I locked my thighs tightly together. He crushed his full lips against my own and so help me, I still answered his kisses while the rest of me struggled to get free. He pressed on. I could feel his heart beating against his scarred chest. It was almost as if our hearts were one and the same. He was so strong and heavy; my legs could do nothing but give away.

"Kazuya...please...please st--"

Then came the shock of it. The realization that he was actually inside of me jolted me back to my senses. Kazuya let out a deep and loud moan. Pain seared. I freed my lips from his and screamed. I screamed over and over again until he clamped his palm over my mouth. He held his hand there, muffling my anguished cries.

"Sssshhh..." he hushed, and I whimpered then. Beneath him, I was helpless. Tears began to break free from my eyes and my whimpers became sobs. It was too late. He had broken through. I shut my eyes and hoped this would end soon, but he didn't move like I had expected. He was as still as I was. I fell silent. His hand moved away from my mouth, but I didn't scream. Sniffling, I looked up at his face. He was gazing at me with a different look in his eyes. Was it pity? Remorse? Disappointment?

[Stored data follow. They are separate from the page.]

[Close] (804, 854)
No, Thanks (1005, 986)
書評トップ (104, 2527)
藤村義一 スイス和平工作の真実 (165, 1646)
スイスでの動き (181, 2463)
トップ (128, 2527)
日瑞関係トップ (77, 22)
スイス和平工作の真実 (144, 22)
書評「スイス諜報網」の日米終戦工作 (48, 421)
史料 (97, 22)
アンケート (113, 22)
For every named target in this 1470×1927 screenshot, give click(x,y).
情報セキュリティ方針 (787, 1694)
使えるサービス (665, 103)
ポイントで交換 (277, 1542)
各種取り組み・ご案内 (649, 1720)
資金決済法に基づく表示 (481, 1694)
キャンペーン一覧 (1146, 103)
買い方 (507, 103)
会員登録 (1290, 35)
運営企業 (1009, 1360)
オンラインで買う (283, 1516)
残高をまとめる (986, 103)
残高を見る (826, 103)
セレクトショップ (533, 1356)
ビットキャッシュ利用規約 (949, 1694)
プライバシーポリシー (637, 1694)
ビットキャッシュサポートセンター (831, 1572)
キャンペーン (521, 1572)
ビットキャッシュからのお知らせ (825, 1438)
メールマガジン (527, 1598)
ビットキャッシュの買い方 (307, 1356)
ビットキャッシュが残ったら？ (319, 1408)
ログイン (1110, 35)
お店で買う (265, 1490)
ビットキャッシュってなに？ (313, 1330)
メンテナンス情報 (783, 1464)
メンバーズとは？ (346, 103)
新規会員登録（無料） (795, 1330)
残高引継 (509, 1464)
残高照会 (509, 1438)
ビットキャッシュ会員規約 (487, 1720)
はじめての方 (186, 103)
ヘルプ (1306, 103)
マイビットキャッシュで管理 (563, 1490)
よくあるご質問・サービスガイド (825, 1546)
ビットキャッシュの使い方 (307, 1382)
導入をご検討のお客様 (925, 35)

Kazuya cupped my face with his hands and brought his lips to my forehead. He then rained soft kisses on my tear-stained cheeks, my nose, and my lips. These kisses were different. They weren't lustful. They were kisses of assurance...of security. He lifted his head slightly and looked into my eyes, our noses touching. I began to relax. My whimpers receded. I raised my hand and reached over to entwine my fingers with his. At this gesture, he let out a small smile: the first I ever saw on him. Bringing his lips to mine again, he began to move.

The pain had all but disappeared, and I was actually enjoying the feel of him inside me. I moved against his thrusts, our moans echoing throughout my small room. All through Kazuya's constant motions, our lips collided again and again, as if kissing was what kept us alive.

I didn't know how much time had passed, nor did I care. I was in Kazuya's arms and in that moment, nothing else mattered. Soon, I felt the sweat from his body mixing with my own, further dampening our already soaked skin.

Then, his thrusts became hard and frenzied. I moaned and gasped as loudly as he did. He pressed his cheek against mine and continued to charge forward in a pace that nearly drove me to insanity. I wrapped my arms around his shoulders, almost holding on to him for dear life.

He came then. I felt him warm up my insides, the heat rushing to fill my face. I shuddered as an exhilarating sensation chorused through my abdomen and into the middle of my legs. I had followed. I closed my eyes and lay there, savoring the blissful aftermath of an act I hadn't experienced until now. I was so lost in the reverie that I barely acknowledged Kazuya's efforts to shake me back into reality.

"Jun!!!"

"I...I'm alright..." I managed to croak. He breathed out a deep sigh of relief, gave me a tight embrace before slowly lifting himself away from me. He lay on his side and pulled the blanket to cover our nudity. My eyes were still closed but I knew he was watching me. I felt his hand over my cheek just before fatigue pulled me into the peaceful oblivion of sleep.